START DATA IN THIS EXERCISE
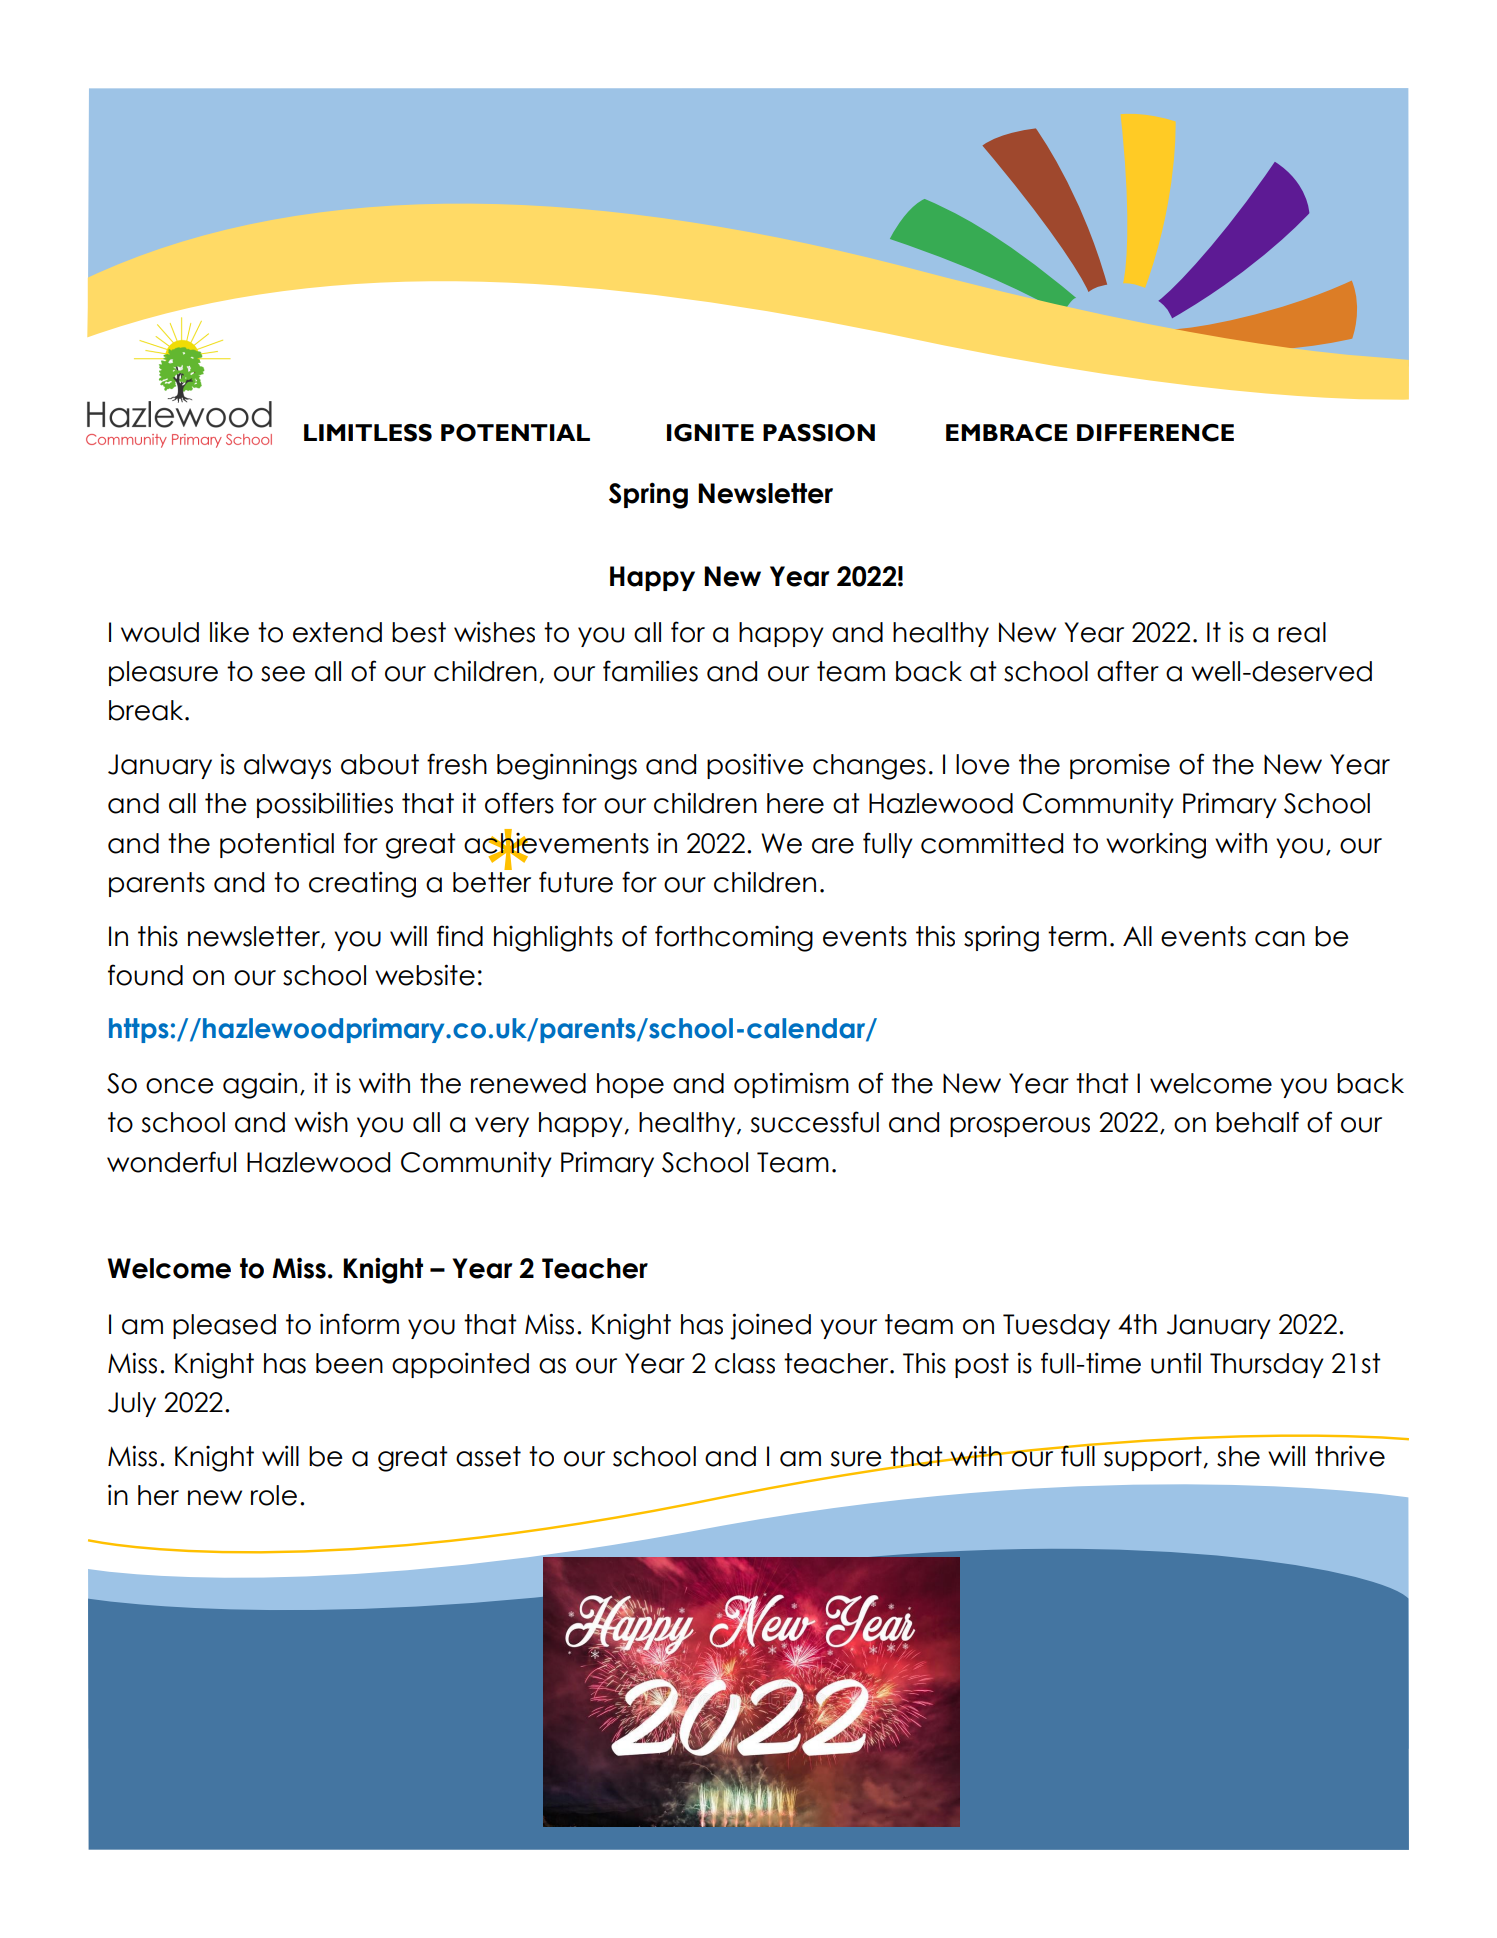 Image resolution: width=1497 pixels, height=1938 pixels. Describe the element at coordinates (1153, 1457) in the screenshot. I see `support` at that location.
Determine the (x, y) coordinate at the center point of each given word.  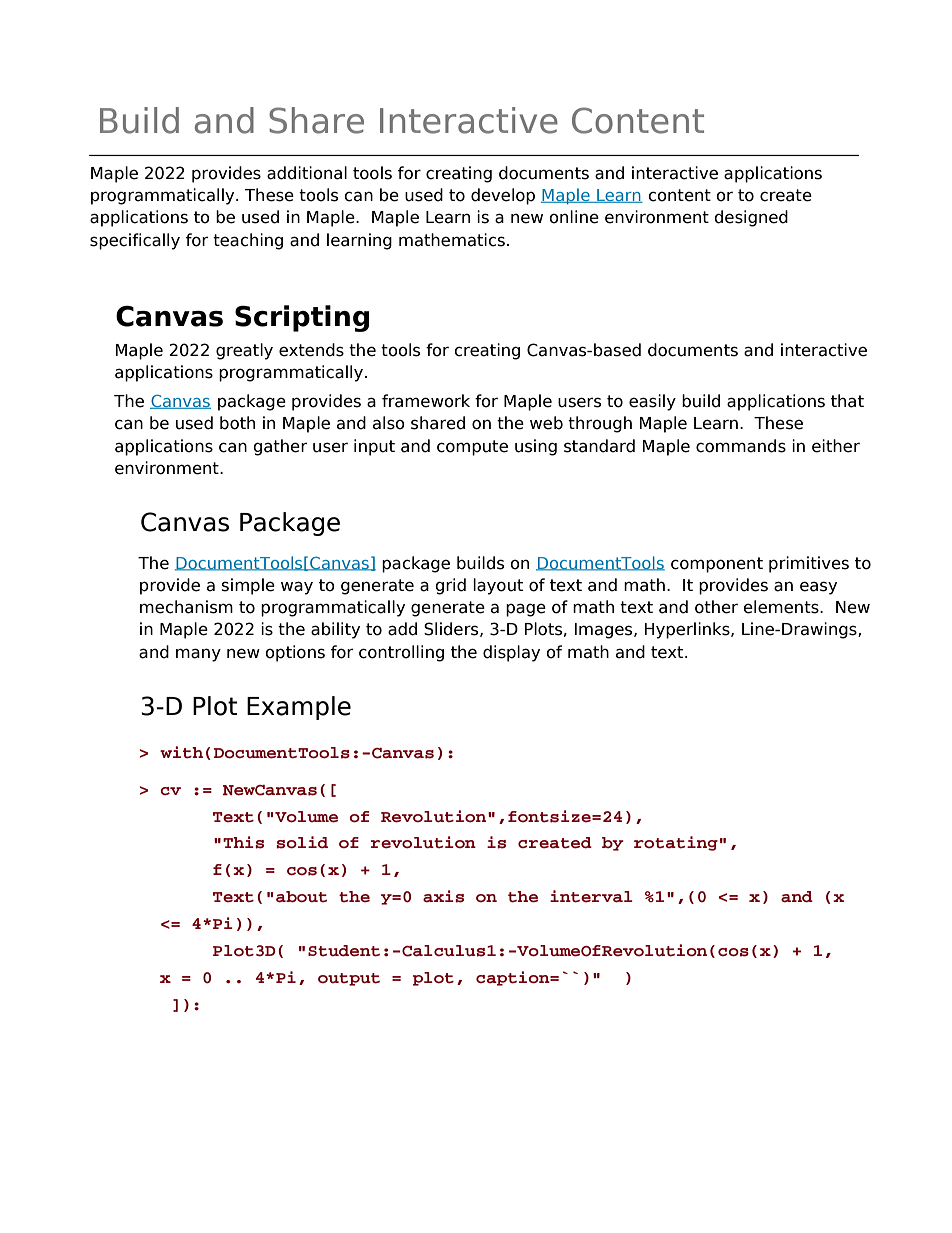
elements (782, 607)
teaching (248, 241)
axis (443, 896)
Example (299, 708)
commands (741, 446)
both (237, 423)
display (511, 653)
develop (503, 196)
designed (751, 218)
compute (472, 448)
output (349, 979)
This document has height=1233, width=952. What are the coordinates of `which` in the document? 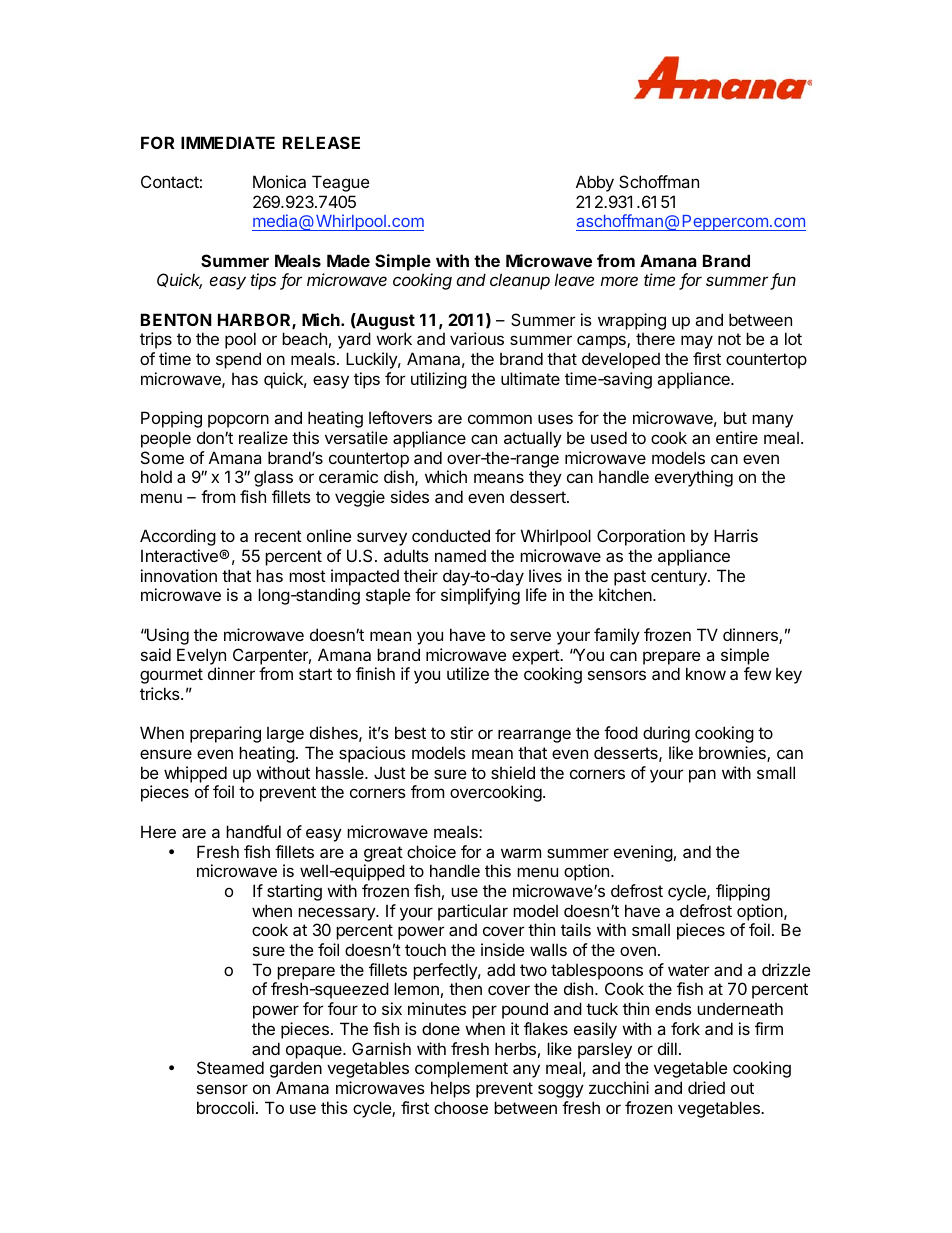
END DATA IN THIS EXERCISE
## TASK DIRECTIONS:
Please rewrite the records above as a Markdown table with a "Row" column numbering each line and a "Text" column holding that line, leaving out any blank lines. Omit the pictures from the table.

## ANSWER:
| Row | Text |
|---|---|
| 1 |  Image resolution: width=1497 pixels, height=1938 pixels. Describe the element at coordinates (1153, 1457) in the screenshot. I see `support` at that location. |
| 2 | Determine the (x, y) coordinate at the center point of each given word.   |
| 3 | elements (782, 607) |
| 4 | teaching (248, 241) |
| 5 | axis (443, 896) |
| 6 | Example (299, 708) |
| 7 | commands (741, 446) |
| 8 | both (237, 423) |
| 9 | display (511, 653) |
| 10 | develop (503, 196) |
| 11 | designed (751, 218) |
| 12 | compute (472, 448) |
| 13 | output (349, 979) |
| 14 | This document has height=1233, width=952. What are the coordinates of `which` in the document?  |